What to work on: Without any alteration, retype the records that appear below.

Records to use:

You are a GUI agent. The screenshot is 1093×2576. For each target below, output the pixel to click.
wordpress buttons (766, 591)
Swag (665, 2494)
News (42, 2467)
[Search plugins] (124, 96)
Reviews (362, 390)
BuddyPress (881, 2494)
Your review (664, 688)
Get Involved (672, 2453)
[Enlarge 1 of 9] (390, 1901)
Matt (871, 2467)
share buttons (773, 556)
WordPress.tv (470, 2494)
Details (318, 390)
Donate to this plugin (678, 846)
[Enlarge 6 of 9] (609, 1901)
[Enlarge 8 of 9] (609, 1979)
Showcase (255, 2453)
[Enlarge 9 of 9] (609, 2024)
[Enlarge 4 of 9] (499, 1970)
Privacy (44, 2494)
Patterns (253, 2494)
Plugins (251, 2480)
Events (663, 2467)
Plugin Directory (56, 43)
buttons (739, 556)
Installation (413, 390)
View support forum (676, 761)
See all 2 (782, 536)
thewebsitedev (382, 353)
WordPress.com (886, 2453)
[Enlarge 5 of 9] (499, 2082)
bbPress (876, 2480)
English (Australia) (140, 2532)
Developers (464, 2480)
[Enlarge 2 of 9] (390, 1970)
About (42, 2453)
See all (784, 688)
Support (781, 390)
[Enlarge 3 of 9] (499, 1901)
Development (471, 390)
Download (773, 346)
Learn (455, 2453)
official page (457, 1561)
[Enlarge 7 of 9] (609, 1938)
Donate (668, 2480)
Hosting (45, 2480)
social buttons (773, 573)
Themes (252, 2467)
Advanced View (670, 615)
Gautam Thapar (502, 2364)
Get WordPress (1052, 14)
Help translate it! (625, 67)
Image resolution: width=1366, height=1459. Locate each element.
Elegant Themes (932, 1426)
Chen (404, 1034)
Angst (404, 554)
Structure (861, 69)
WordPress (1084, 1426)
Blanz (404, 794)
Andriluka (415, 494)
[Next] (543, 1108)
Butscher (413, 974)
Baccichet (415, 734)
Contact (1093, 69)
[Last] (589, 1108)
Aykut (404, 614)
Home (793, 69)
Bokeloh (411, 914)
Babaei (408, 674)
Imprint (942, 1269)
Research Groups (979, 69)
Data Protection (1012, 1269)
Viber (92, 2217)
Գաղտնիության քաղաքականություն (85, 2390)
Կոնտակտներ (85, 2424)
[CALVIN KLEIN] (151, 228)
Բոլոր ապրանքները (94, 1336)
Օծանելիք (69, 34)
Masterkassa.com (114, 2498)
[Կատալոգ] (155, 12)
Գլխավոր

Answer section:
You are a GUI agent. The screenshot is 1093×2576. For each target below, output the pixel to click.
wordpress buttons (766, 591)
Swag (665, 2494)
News (42, 2467)
[Search plugins] (124, 96)
Reviews (362, 390)
BuddyPress (881, 2494)
Your review (664, 688)
Get Involved (672, 2453)
[Enlarge 1 of 9] (390, 1901)
Matt (871, 2467)
share buttons (773, 556)
WordPress.tv (470, 2494)
Details (318, 390)
Donate to this plugin (678, 846)
[Enlarge 6 of 9] (609, 1901)
[Enlarge 8 of 9] (609, 1979)
Showcase (255, 2453)
[Enlarge 9 of 9] (609, 2024)
[Enlarge 4 of 9] (499, 1970)
Privacy (44, 2494)
Patterns (253, 2494)
Plugins (251, 2480)
Events (663, 2467)
Plugin Directory (56, 43)
buttons (739, 556)
Installation (413, 390)
View support forum (676, 761)
See all 2 (782, 536)
thewebsitedev (382, 353)
WordPress.com (886, 2453)
[Enlarge 5 of 9] (499, 2082)
bbPress (876, 2480)
English (Australia) (140, 2532)
Developers (464, 2480)
[Enlarge 2 of 9] (390, 1970)
About (42, 2453)
See all (784, 688)
Support (781, 390)
[Enlarge 3 of 9] (499, 1901)
Development (471, 390)
Download (773, 346)
Learn (455, 2453)
official page (457, 1561)
[Enlarge 7 of 9] (609, 1938)
Donate (668, 2480)
Hosting (45, 2480)
social buttons (773, 573)
Themes (252, 2467)
Advanced View (670, 615)
Gautam Thapar (502, 2364)
Get WordPress (1052, 14)
Help translate it! (625, 67)
Image resolution: width=1366, height=1459. Locate each element.
Elegant Themes (932, 1426)
Chen (404, 1034)
Angst (404, 554)
Structure (861, 69)
WordPress (1084, 1426)
Blanz (404, 794)
Andriluka (415, 494)
[Next] (543, 1108)
Butscher (413, 974)
Baccichet (415, 734)
Contact (1093, 69)
[Last] (589, 1108)
Aykut (404, 614)
Home (793, 69)
Bokeloh (411, 914)
Babaei (408, 674)
Imprint (942, 1269)
Research Groups (979, 69)
Data Protection (1012, 1269)
Viber (92, 2217)
Գաղտնիության քաղաքականություն (85, 2390)
Կոնտակտներ (85, 2424)
[CALVIN KLEIN] (151, 228)
Բոլոր ապրանքները (94, 1336)
Օծանելիք (69, 34)
Masterkassa.com (114, 2498)
[Կատալոգ] (155, 12)
Գլխավոր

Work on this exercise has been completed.